About 130 million people worldwide witnessed the drama of the Abu Dhabi Grand Prix – but no one had a better view than the 5,000 on the new Abu Dhabi Hill.
Abu Dhabi Grand Prix: The world’s window on Abu Dhabi
abu dhabi // Abu Dhabi Hill: they built it, and the people came.
The Hill was created to make the race more accessible to fans, and they came from Germany and India, Russia and Scotland, and from across the UAE.
They watched the cars emerge from the huge shadow of the main grandstand. A long approach to the north grandstand. A tight turn. Past the control tower, on to the west grandstand. Then a brief disappearance behind the main grandstand and Yas Viceroy Hotel. Until the deafening noise signalled the start of Lap 2.
For fans on the newly opened Hill, that panoramic view of the Abu Dhabi Grand Prix barely required a crane of the neck. And it was theirs for only Dh395.
On the Hill’s main side, “Abu Dhabi” was written in big white letters. Across the track, the national flag.
The best vantage points, with multiple views, were predictably crowded, but not uncomfortably so. Still, if you got a good spot, you kept it. “These views are incredible,” said Antoine Saad, from Lebanon. “I’m glad we came up here.”
Moments before the start, a jet decorated in the colours of the Abu Dhabi Grand Prix appeared overhead, and not for the first or last time, mobile phones clicked into action.
“This is huge,” race fan David Dunn said. “Everyone across the world is watching: it’s a great window for Abu Dhabi.”
David and his wife Charlotte moved to Abu Dhabi from England just over a year ago but missed out on the 2012 race. The hill piqued their interest. “When we heard about this we decided to come.”
There was a bonus, too, with the weekend concerts. “My wife is a big fan of Muse, and I’m a big fan of Depeche Mode,” he said. “An epic end to an epic day.”
The majority on the Hill simply lounged. The heat, initially, was harsh, and homemade food was prohibited, but the temperature was dropping and picnic baskets were on sale.
As ever, the red of Ferrari stood out. A few Red Bull hats, and the odd Lotus T-shirt. Endearingly, several banners of support for the man who had dominated the headlines for all the wrong reasons going into the race. Kimi Raikkonen had been banished to the back of the grid, but his fans were defiant.

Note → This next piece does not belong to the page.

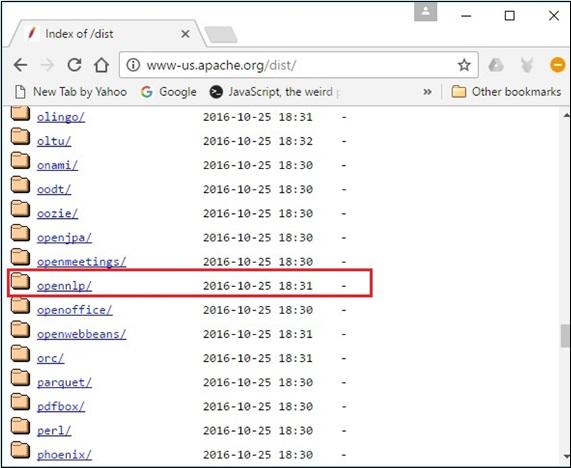
Task: Open the Google Drive extension icon
Action: click(496, 66)
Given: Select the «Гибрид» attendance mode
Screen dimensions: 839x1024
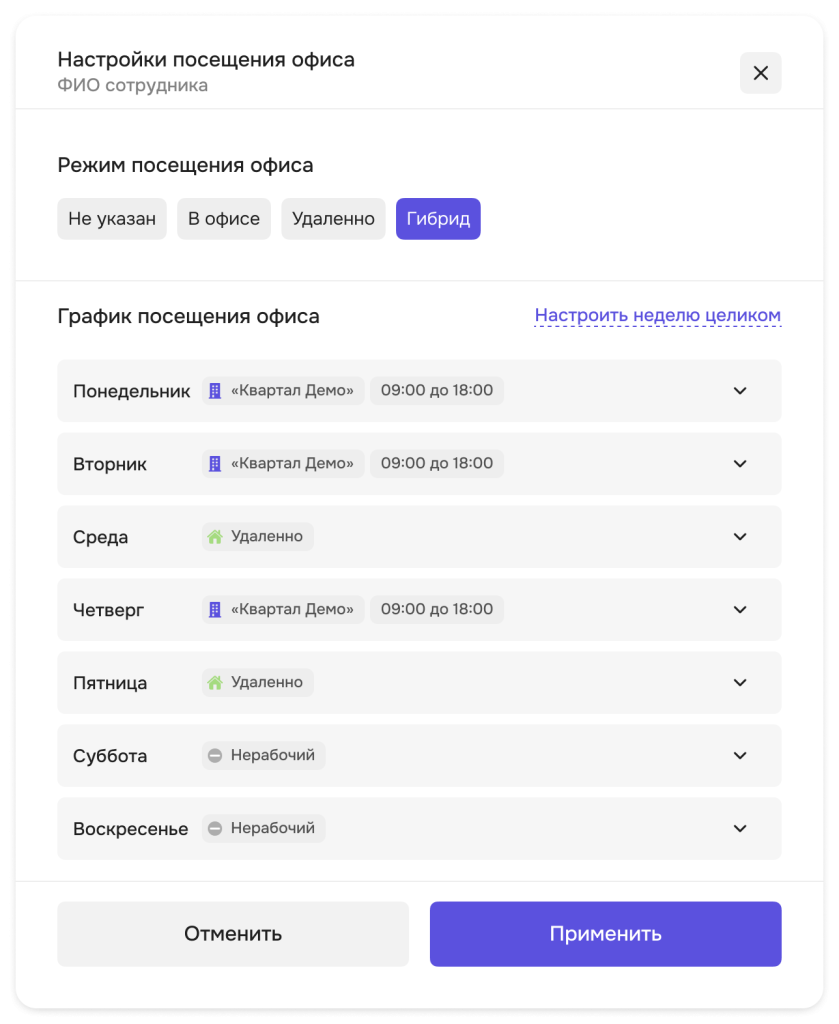Looking at the screenshot, I should pyautogui.click(x=438, y=219).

A couple from Finland held a flag that simply said “Kimi”. Thumbs aloft, the message was that their man would be all right on the night. He was not; he went out on the first turn. Mark Webber may have been first on the grid, but Red Bull’s Sebastian Vettel was already leading by the time Abu Dhabi Hill got its first glimpse of action. The more seasoned fans nodded knowingly; the race was over almost as it began.

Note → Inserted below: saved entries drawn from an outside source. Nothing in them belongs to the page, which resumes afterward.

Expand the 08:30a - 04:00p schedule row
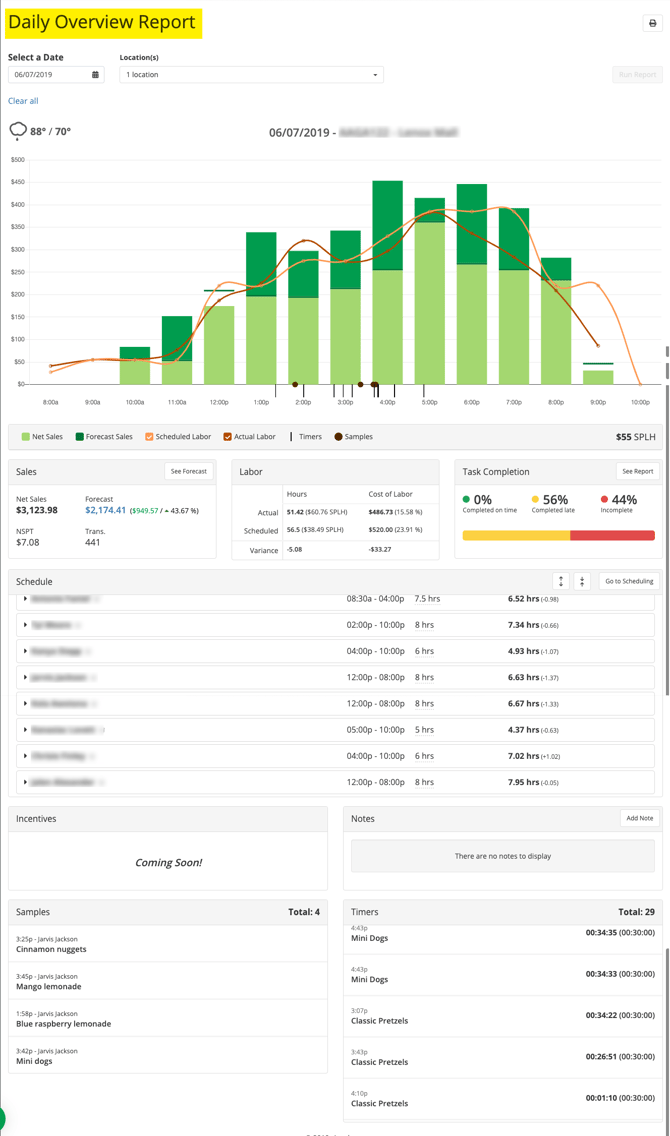Viewport: 670px width, 1136px height. click(x=25, y=599)
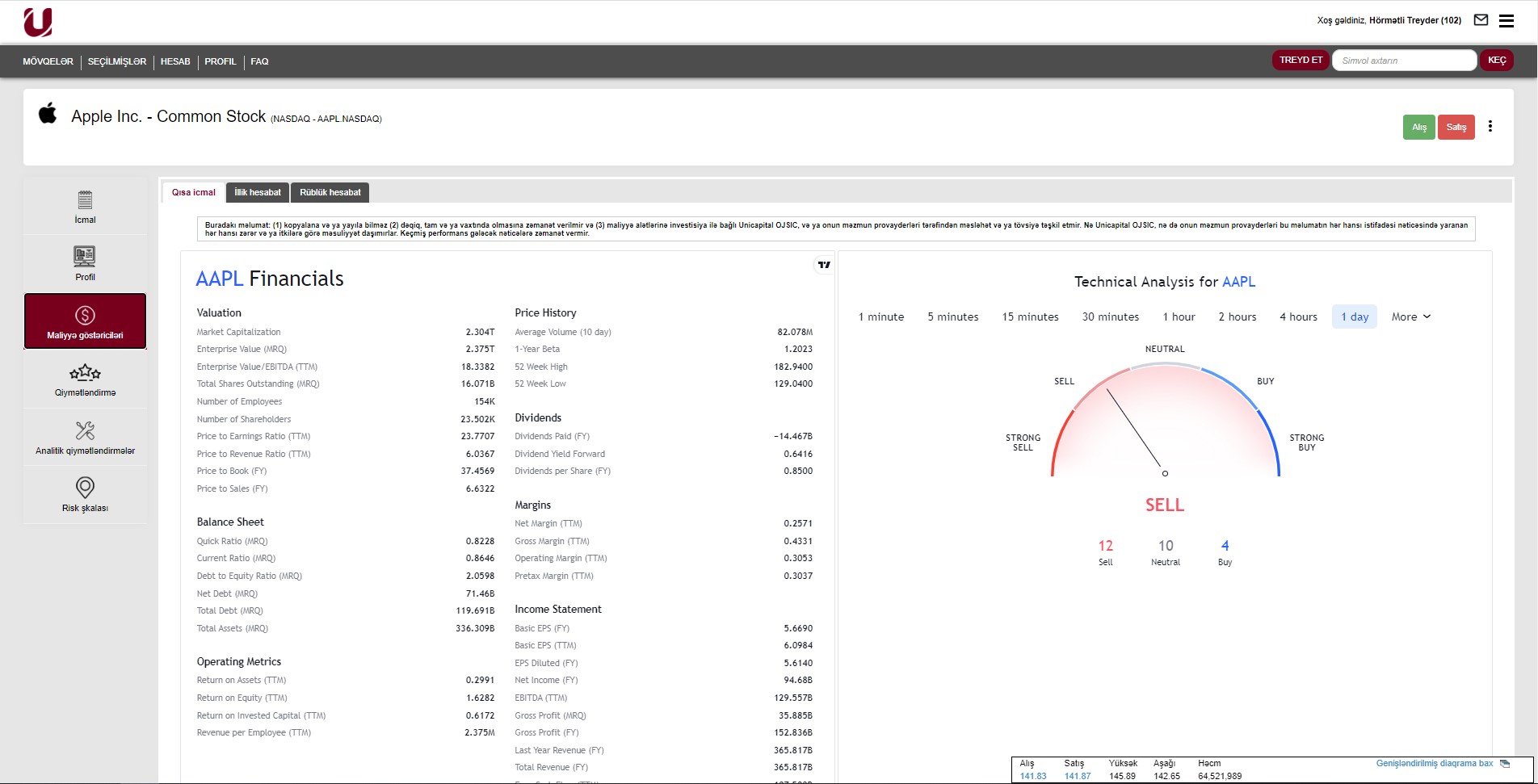
Task: Open the Profil sidebar icon
Action: pyautogui.click(x=85, y=257)
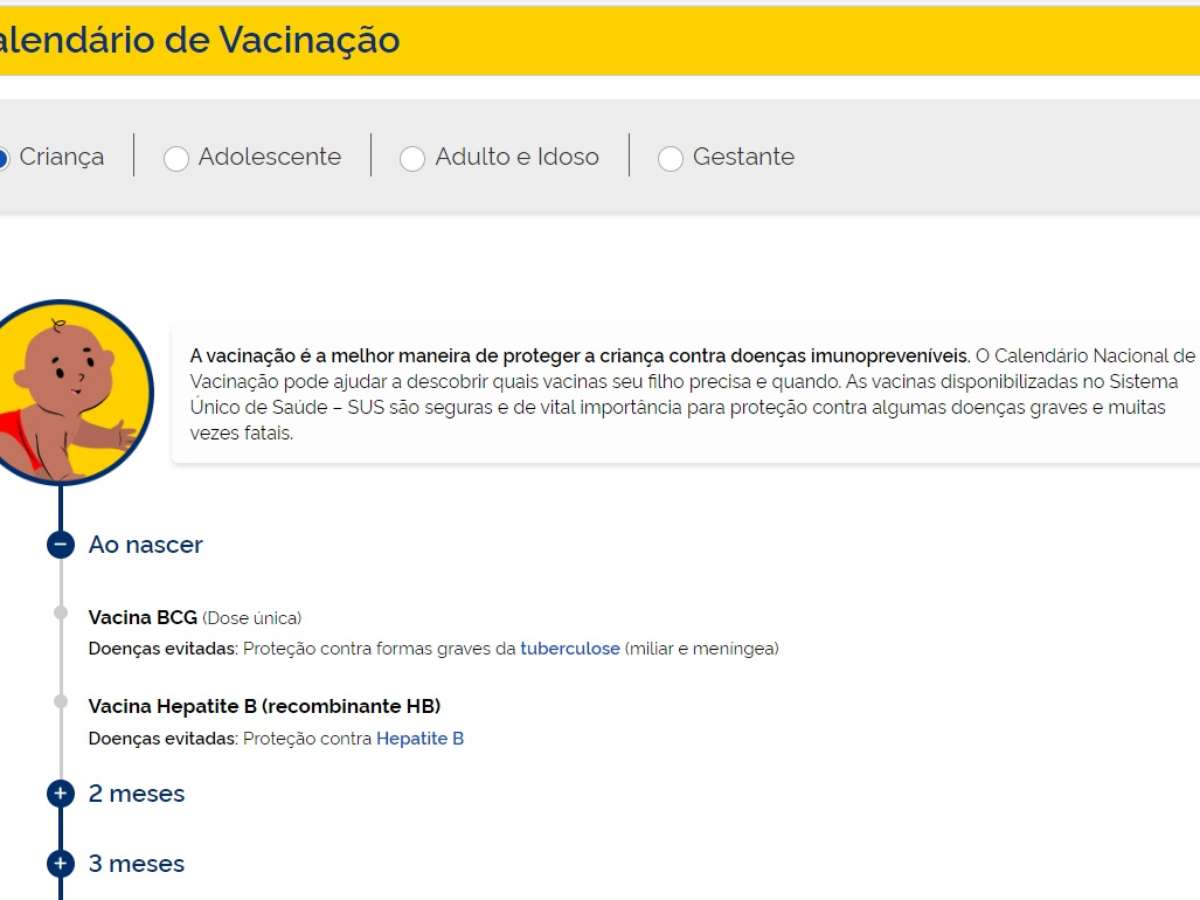Click the timeline dot beside Vacina Hepatite B
This screenshot has height=900, width=1200.
coord(61,701)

Forty-five minutes in, the sun disappeared below the horizon. As far as most drivers were concerned, Vettel might as well have disappeared along with it. The German champion was cruising. This was a race taking place a good 30 seconds behind him.
Yas had other attractions, too. The floodlights yet again gave F1’s only twilight race a uniquely magnificent vibe. No one was leaving early.
And then, out of nowhere, Fernando Alonso jolted the race into life. Staring 11th on the grid, he had promised a charge, and he kept that promise, a late dash reeling in Jean-Eric Vergne, Lewis Hamilton and Paul Di Resta, to the delight of his many fans on the hill.
“Vettel is a great champion but for me Alonso is the best,” said Khalid Shaaban, a Kuwaiti visitor wearing a Ferrari shirt. “I’m glad he finished so strongly.”
When Vettel won, the fans on the Hill rose to their feet to applaud his third Abu Dhabi triumph, and seventh win in succession. They had to wait a little longer to acknowledge the rest of the field.
Even before Marussia’s Max Chilton was the last across the line, a fireworks display was celebrating the end of the race. On Abu Dhabi Hill, eyes, and mobile phones, once again looked to the sky.
Minutes later, the big screens showed an emotional Vettel climbing the podium. He is slowly becoming an Abu Dhabi favourite, turning Yas Marina Circuit into his own little kingdom, in the way Roger Federer did at Wimbledon Centre Court.
More of this, and he might even get his very own Hill.